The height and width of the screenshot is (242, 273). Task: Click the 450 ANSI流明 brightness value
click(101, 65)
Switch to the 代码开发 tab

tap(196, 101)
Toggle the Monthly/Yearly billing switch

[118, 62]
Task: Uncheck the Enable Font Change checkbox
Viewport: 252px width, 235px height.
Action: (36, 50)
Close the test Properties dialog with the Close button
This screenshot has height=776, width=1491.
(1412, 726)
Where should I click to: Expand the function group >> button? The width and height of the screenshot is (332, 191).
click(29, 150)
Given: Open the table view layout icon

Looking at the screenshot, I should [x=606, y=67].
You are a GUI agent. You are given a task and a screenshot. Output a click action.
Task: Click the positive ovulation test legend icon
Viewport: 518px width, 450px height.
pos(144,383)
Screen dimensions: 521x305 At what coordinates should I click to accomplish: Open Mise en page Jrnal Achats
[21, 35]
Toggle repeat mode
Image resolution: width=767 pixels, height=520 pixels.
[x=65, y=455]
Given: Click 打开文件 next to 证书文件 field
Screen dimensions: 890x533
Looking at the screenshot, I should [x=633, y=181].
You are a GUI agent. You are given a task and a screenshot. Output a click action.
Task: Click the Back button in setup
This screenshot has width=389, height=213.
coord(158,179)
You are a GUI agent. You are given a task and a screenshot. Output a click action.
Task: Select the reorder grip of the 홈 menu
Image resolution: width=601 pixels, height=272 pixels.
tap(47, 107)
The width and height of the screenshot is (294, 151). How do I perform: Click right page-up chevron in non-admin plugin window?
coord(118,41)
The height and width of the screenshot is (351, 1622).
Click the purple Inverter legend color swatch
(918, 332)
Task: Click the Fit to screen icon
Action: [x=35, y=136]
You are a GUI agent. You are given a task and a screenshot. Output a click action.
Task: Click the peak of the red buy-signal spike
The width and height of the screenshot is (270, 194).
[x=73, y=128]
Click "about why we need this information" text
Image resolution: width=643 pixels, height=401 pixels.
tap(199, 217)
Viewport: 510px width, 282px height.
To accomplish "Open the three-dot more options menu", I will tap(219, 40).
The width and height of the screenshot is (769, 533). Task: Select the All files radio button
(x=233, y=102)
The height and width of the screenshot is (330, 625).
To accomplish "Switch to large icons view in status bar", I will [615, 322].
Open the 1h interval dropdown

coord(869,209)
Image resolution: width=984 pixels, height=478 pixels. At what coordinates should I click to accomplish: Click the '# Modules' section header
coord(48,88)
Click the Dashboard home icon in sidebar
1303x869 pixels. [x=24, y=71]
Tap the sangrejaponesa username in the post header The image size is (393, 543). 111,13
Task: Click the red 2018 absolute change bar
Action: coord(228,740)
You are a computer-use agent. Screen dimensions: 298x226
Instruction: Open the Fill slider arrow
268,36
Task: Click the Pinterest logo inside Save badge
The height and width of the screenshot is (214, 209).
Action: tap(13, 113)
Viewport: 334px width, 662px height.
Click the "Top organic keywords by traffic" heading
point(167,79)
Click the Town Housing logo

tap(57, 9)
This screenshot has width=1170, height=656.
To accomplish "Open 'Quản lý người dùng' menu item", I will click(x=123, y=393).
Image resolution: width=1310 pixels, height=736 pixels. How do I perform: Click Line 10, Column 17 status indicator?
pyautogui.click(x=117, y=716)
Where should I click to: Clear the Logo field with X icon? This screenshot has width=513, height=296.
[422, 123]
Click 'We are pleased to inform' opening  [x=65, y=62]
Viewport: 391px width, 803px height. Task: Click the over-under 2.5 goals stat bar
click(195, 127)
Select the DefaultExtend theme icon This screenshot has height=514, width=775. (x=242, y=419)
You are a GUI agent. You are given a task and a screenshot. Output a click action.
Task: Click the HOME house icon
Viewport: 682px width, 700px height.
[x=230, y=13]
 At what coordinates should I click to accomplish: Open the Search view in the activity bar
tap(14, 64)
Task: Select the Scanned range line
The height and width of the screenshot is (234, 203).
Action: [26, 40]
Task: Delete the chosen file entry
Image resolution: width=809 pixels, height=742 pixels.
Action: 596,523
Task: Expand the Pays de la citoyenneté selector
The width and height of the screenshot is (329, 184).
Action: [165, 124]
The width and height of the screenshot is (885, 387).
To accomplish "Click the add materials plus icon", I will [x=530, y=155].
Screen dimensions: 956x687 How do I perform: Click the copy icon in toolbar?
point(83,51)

= = =

What the task requires —
The lines you need are those with the word "will"; list them from the entries.

Task answer —
To accomplish "Open the three-dot more options menu", I will tap(219, 40).
To accomplish "Switch to large icons view in status bar", I will [615, 322].
To accomplish "Open 'Quản lý người dùng' menu item", I will click(x=123, y=393).
To accomplish "Click the add materials plus icon", I will [x=530, y=155].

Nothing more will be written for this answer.